Produce a word-for-word restatement of the lines from the line with "[Instagram] (74, 2246)" to the end of the listing below, inclusive.
----------------------------------------
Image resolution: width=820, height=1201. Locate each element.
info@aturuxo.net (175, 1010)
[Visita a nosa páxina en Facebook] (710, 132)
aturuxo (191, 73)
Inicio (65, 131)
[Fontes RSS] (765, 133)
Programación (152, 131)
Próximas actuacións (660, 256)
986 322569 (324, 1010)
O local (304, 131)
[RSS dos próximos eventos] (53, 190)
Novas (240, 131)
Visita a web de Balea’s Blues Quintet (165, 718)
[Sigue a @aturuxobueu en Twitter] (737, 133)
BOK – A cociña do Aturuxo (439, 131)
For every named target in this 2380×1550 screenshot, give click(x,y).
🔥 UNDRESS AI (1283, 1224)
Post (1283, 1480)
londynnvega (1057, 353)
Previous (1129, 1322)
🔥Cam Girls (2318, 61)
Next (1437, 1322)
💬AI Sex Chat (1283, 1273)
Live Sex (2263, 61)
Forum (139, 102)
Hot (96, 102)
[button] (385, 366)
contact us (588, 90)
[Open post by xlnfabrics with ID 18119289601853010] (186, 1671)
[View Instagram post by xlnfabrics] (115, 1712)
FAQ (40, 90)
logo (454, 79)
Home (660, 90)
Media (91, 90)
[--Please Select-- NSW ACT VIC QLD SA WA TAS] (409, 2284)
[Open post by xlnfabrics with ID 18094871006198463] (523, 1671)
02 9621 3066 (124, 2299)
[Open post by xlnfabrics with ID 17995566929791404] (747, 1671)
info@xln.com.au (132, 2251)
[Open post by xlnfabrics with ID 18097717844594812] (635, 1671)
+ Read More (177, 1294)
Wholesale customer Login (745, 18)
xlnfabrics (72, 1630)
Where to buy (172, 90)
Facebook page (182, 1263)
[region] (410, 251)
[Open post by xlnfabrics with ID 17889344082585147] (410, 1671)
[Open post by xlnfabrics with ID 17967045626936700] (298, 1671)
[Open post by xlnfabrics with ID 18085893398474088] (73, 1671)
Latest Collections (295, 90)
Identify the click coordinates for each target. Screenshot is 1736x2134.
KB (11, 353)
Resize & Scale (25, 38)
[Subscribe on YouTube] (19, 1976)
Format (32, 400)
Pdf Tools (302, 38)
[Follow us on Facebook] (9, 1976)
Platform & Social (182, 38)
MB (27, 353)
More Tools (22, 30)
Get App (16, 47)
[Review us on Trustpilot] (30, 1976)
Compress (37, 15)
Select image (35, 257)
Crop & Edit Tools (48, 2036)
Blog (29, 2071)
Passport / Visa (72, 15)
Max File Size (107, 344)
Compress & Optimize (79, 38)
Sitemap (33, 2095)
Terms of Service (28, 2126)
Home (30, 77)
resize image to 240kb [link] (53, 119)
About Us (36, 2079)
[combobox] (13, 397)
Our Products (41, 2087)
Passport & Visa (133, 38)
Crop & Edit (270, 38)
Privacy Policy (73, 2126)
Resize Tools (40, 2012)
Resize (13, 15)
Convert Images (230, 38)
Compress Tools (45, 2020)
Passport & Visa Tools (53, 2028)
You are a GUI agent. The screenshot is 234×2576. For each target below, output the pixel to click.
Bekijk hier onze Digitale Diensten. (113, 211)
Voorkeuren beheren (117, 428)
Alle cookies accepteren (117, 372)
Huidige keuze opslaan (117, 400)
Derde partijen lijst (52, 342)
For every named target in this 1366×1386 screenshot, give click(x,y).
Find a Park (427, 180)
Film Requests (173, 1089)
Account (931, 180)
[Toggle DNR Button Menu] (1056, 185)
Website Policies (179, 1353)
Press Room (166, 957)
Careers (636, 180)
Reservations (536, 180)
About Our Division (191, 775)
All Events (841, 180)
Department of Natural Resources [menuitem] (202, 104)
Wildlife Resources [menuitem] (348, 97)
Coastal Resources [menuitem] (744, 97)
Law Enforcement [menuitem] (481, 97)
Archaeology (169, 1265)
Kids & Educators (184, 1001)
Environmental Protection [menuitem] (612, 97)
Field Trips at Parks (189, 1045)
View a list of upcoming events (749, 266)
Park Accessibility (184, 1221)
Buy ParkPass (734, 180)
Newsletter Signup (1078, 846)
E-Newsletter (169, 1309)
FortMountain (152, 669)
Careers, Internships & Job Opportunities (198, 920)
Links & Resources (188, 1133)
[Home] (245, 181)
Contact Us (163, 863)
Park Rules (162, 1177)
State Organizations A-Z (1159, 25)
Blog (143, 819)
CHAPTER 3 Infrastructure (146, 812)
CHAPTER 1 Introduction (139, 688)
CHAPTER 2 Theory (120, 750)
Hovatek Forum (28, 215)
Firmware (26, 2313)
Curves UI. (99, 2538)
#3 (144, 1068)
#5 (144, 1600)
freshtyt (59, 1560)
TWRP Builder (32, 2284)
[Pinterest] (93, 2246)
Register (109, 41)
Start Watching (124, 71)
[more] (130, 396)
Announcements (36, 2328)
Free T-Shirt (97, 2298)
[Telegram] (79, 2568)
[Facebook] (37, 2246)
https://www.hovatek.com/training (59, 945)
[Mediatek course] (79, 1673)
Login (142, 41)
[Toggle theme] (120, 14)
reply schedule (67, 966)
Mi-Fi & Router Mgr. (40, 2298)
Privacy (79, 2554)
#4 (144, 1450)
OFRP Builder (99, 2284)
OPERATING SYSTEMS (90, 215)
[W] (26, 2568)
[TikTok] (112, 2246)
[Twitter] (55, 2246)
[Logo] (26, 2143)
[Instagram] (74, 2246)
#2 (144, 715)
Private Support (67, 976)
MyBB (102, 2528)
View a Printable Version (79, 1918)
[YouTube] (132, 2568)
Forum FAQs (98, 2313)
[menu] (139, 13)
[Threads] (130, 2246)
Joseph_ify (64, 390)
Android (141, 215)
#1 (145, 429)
----------------------------------------
## Answer to this exercise:
[Instagram] (74, 2246)
#2 (144, 715)
Private Support (67, 976)
MyBB (102, 2528)
View a Printable Version (79, 1918)
[YouTube] (132, 2568)
Forum FAQs (98, 2313)
[menu] (139, 13)
[Threads] (130, 2246)
Joseph_ify (64, 390)
Android (141, 215)
#1 (145, 429)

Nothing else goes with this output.